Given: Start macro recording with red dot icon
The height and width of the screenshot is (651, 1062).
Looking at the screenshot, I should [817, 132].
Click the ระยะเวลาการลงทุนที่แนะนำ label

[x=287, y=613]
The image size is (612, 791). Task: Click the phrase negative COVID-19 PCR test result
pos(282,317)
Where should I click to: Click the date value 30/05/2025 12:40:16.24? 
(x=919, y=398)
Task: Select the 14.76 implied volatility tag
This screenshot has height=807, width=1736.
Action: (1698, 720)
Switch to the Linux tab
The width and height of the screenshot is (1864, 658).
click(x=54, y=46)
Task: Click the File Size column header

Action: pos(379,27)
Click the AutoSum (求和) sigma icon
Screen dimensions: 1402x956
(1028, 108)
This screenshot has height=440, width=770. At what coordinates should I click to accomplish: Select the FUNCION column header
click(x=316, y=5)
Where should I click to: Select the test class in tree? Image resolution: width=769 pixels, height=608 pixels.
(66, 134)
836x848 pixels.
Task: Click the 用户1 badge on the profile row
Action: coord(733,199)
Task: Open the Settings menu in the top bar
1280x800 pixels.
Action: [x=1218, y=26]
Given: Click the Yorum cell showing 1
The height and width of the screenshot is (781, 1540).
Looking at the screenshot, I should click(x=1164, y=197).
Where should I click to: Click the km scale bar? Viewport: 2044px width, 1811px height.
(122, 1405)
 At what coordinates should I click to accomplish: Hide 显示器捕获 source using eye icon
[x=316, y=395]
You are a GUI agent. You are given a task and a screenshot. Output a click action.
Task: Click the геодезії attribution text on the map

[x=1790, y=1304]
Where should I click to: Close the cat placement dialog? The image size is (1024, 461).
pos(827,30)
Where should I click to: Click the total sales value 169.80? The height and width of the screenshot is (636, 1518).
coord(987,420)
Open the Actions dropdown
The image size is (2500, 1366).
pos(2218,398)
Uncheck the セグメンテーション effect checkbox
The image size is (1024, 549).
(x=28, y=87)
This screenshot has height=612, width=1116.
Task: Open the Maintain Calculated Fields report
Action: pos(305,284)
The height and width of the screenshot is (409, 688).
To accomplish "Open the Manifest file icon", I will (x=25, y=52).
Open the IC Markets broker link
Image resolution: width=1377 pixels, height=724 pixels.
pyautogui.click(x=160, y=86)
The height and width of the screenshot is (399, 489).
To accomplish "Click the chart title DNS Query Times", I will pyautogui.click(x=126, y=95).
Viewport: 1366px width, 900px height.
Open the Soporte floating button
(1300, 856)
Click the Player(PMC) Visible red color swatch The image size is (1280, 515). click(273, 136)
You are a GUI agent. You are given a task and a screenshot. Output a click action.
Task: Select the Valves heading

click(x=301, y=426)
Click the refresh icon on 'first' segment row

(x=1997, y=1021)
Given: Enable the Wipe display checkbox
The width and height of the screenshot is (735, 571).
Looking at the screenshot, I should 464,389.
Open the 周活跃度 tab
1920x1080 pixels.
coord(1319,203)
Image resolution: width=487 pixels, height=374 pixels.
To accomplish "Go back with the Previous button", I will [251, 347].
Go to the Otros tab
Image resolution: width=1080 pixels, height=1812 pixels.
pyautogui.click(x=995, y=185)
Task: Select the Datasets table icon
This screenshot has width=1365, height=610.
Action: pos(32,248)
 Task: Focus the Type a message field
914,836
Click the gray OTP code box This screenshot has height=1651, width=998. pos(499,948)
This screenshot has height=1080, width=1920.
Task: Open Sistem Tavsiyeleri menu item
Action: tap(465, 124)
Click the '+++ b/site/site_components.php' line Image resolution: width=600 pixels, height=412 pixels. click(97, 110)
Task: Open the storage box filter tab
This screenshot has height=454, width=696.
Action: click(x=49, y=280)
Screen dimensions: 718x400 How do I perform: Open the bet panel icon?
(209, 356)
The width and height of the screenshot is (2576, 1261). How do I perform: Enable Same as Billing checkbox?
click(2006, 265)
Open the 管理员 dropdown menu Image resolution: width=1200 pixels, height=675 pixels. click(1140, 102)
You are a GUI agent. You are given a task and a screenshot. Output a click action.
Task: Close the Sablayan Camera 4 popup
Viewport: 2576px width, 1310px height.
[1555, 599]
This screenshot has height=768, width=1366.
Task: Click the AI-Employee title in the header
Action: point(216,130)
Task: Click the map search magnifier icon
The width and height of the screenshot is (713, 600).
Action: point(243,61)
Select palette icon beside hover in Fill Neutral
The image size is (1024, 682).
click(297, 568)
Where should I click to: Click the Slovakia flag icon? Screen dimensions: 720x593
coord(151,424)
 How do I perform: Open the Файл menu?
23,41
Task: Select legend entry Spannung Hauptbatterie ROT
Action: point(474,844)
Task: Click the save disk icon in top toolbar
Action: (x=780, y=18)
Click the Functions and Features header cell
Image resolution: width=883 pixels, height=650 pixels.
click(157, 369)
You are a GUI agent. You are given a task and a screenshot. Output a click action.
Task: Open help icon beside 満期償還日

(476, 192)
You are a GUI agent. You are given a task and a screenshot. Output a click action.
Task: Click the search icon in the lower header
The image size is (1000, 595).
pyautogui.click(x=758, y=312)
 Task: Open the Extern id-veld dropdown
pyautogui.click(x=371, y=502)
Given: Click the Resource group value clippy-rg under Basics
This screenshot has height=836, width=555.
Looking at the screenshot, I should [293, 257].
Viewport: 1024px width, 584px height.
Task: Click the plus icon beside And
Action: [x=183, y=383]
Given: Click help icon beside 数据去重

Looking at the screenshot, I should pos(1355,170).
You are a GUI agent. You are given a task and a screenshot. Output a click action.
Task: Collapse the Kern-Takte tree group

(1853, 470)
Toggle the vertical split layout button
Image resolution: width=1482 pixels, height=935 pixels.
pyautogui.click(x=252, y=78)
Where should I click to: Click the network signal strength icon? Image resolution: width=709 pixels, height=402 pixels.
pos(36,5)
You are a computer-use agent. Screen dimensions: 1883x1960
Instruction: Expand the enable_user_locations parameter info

#####

Return the rows from the start through the line that contains "(1028, 108)", including that line, with each line repeated as it appears.

Given: Start macro recording with red dot icon
The height and width of the screenshot is (651, 1062).
Looking at the screenshot, I should [817, 132].
Click the ระยะเวลาการลงทุนที่แนะนำ label

[x=287, y=613]
The image size is (612, 791). Task: Click the phrase negative COVID-19 PCR test result
pos(282,317)
Where should I click to: Click the date value 30/05/2025 12:40:16.24? 
(x=919, y=398)
Task: Select the 14.76 implied volatility tag
This screenshot has height=807, width=1736.
Action: (1698, 720)
Switch to the Linux tab
The width and height of the screenshot is (1864, 658).
click(x=54, y=46)
Task: Click the File Size column header

Action: pos(379,27)
Click the AutoSum (求和) sigma icon
Screen dimensions: 1402x956
(1028, 108)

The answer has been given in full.